Bamlanivimab, das Mittel von Eli Lilly, reduzierte in einer im „Jama“ veröffentlichten plazebo-kontrollierten Vergleichsstudie zusammen mit einem zweiten Antikörper, Etesevimab, das Risiko für schwere Verläufe und Tod, wenn es Bewohnern von Pflegeheimen frühzeitig verabreicht wurde, gegenüber der Plazebogruppe um 57 Prozent, bei positiv getesteten Patienten mit Anfangssymptomen sogar um bis zu 80 Prozent. Die synthetischen Antikörper hatten die Viruslast frühzeitig und entscheidend reduziert. Ähnlich waren die soeben im „New England Journal of Medicine“ publizierten Resultate für REGN-CoV mit 275 Probanden: Sofern die einmalige Antikrörper-Infusion verabreichte, bevor die Immunreaktion auf die Corona-Infektion einsetzte, war das Erkrankungsrisiko um gut die Hälfte reduziert – verglichen mit der Plazebogruppe.

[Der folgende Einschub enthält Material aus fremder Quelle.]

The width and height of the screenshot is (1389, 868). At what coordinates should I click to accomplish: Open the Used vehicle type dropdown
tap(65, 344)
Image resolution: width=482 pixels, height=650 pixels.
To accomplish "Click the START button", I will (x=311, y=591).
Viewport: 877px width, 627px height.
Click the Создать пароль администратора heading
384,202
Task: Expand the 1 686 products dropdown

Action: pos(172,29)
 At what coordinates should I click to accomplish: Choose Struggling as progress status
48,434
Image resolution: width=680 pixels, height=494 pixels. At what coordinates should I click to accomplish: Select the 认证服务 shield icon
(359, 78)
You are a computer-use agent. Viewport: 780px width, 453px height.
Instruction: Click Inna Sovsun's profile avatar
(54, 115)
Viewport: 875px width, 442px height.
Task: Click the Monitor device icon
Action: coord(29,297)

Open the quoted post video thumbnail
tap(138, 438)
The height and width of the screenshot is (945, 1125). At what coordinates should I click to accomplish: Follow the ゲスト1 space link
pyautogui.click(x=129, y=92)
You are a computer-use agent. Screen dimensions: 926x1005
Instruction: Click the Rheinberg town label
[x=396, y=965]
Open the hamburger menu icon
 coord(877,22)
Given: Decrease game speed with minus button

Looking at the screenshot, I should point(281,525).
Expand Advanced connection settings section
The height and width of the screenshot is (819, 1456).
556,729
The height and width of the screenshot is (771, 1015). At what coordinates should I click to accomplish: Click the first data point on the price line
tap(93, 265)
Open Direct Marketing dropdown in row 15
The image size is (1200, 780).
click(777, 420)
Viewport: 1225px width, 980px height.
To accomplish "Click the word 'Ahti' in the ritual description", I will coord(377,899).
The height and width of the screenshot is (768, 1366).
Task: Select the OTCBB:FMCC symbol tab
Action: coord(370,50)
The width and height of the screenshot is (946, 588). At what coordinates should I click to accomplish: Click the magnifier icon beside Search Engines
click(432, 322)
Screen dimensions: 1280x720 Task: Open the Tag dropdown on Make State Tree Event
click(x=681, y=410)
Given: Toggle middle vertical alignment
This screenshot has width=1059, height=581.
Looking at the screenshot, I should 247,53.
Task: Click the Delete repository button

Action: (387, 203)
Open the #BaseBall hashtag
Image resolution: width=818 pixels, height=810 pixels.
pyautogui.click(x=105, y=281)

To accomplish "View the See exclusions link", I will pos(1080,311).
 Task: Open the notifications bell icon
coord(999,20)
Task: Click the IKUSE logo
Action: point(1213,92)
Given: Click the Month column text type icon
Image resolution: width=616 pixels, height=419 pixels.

Was aber heißt das für die Anwendung der Mittel in der Praxis? Wer soll es bekommen, wer ist besonders bedürftig – wenn vor der Behandlung gar nicht klar ist, wie schwer die „Kandidaten“ an Covid-19 erkranken? Die Risikogruppe jedenfalls, die in der amerikanischen Notfallzulassung für das Eli-Lilly-Mittel schon im Dezember veröffentlicht worden war, zeigt: Die Gruppe der potentiellen Antikörper-Kandidaten ist gewaltig. Für Bamlavnivimab sind das in den Vereinigten Staaten auch herzkranke Menschen im Alter über 55 Jahre, die einen erhöhten Blutdruck haben. Ja sogar Minderjährige über zwölf Jahre, die an schwerem Asthma, an angeborenen Immun- oder Herzschwäche leiden und regelmäßig behandelt werden müssen. Bundesgesundheitsminister Spahn muss also ähnlich wie bei den Impfungen Regelungen schaffen, so lange die Antikörper-Medikamente knappe Ressource sind, um die fast unlösbaren medizinethischen Konflikte zu lösen, die ansonsten die Kliniker und Ärzte im Alltag schwer belasten würden.